At the beginning of the film, 30-something restaurateur Carter (Adam Scott — Piranha 3D) believes he’s emerged from the collapse of his parents’ marriage pretty much unscathed, but events soon conspire to prove otherwise. When his kid brother, Trey (Clark Duke — Identity Thief, Kick Ass 2) announces his impending marriage to Kieko (Valerie Tian — The Moth Diaries, 21 Jump Street) after just a few months together, it falls to Carter to bring together his parents — who still despise one another — in an attempt to persuade them to call a truce at least until the wedding has taken place. However, rather than deepen their mutual enmity, fifteen years apart has served only to rekindle Carter’s parents passion for one another, and it’s not long before they’re cheating on their respective partners with one another.
So not only does Carter grow up witnessing his parents breaking up, he also suffers the trauma of catching them in the physical act of getting re-acquainted. This traumatic experience drives him straight to the office of Dr. Judith (Jane Lynch), the woman whom he believed to be his childhood psychologist, but whom he now discovers was actually merely carrying out research for a book on children of divorce while he was unloading his deepest thoughts. Even worse — after tracking down a copy of the book, Carter discovers that she portrayed him as a wretched kid doomed to a life of failure.
It’s funny how the synopses for comedies can so often fit tales of human misery and unhappiness, isn’t it? Fortunately, Zicherman and co-writer Ben Karlin keep the tone light and just about manage to squeeze enough laughs out of their material to prevent it from feeling forced. Too often, writers go searching for laughs in areas when none exist, but by widening its scope to also focus on the peripheral figures, A.C.O.D. at least manages to find enough fertile ground to prevent its premise from wearing thin. If anything, the film casts its net so wide that it seems to lose track of some of its strands with some incidents — such as Carter nearly cheating on his girlfriend with an accommodating fellow subject of Dr Judith’s divorce book — going nowhere (in fact, I get the feeling that, had the woman Carter nearly cheated with not been played by Jessica Alba [Awake] that whole strand might have ended up on the cutting room floor).
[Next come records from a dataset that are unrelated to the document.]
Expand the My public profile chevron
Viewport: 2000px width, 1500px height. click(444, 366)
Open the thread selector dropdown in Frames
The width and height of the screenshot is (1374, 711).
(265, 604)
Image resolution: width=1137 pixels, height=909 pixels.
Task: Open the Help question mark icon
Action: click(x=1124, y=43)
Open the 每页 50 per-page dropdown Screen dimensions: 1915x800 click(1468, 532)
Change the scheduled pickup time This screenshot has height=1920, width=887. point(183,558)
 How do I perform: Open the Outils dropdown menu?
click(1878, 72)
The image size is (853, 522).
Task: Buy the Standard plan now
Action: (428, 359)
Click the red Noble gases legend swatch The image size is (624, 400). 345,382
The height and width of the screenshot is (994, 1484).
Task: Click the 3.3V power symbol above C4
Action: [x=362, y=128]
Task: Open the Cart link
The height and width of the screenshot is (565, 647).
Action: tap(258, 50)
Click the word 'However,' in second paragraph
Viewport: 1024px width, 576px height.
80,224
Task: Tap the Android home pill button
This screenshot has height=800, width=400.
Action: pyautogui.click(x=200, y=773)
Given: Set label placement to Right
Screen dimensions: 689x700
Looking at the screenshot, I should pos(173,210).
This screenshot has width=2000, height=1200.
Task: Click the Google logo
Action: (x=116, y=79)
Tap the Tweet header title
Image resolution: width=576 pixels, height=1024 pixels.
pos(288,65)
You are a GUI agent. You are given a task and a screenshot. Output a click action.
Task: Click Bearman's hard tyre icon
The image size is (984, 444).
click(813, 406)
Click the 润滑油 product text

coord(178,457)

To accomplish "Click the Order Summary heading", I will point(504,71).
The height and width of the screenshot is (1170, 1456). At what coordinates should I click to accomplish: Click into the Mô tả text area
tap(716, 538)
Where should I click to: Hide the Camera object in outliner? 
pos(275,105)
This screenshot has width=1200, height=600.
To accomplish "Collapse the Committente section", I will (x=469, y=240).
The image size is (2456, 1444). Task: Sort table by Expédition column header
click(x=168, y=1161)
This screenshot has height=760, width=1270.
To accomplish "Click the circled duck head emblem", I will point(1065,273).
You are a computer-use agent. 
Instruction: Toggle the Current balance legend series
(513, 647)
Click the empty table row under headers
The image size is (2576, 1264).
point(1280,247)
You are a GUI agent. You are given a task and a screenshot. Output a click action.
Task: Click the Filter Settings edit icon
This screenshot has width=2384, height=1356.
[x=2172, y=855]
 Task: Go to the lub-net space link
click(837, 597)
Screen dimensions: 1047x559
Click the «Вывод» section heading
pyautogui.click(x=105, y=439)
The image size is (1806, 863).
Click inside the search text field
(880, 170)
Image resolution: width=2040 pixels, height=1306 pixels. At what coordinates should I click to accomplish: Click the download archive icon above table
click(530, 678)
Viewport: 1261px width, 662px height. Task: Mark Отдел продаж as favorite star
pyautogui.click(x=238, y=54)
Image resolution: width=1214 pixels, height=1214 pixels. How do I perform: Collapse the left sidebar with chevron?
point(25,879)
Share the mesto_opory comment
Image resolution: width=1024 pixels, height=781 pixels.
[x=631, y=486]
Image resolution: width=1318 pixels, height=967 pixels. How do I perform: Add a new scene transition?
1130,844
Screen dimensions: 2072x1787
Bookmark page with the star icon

The cast does well at making often self-centred characters likeable. Carter’s parents in particular seem to care for no-one but themselves, but as they’re played with such a light touch by the likes of Catherine O’Hara and Richard Jenkins (Killing Them Softly, Jack Reacher) it’s virtually impossible to dislike them. Scott — who, despite looking like a cross between a Harry Enfield character and Mr Bean on the movie’s poster, is more of a mix of Richard Benjamin and David Tennant — also does well as the apparently only sane member of the cast, albeit one who receives little sympathy throughout for being the only one to respond rationally to the situation he finds his family in.
Overall, though, the comedy is perhaps a little too lightweight and a little too short on insight to be considered a complete success. The comedy grows flabbier as the film goes on and the writers struggle to find a way to tie up all the loose ends. Too many characters are dismissed out of hand, and a deliberately ambiguous final shot does the movie nothing but harm. The ambiguous ending has become something of a fad in the past few years, but it’s simply not suited for an observational comedy like this. Nevertheless, A.C.O.D. will undoubtedly appeal to those who are, themselves, adult children of divorce.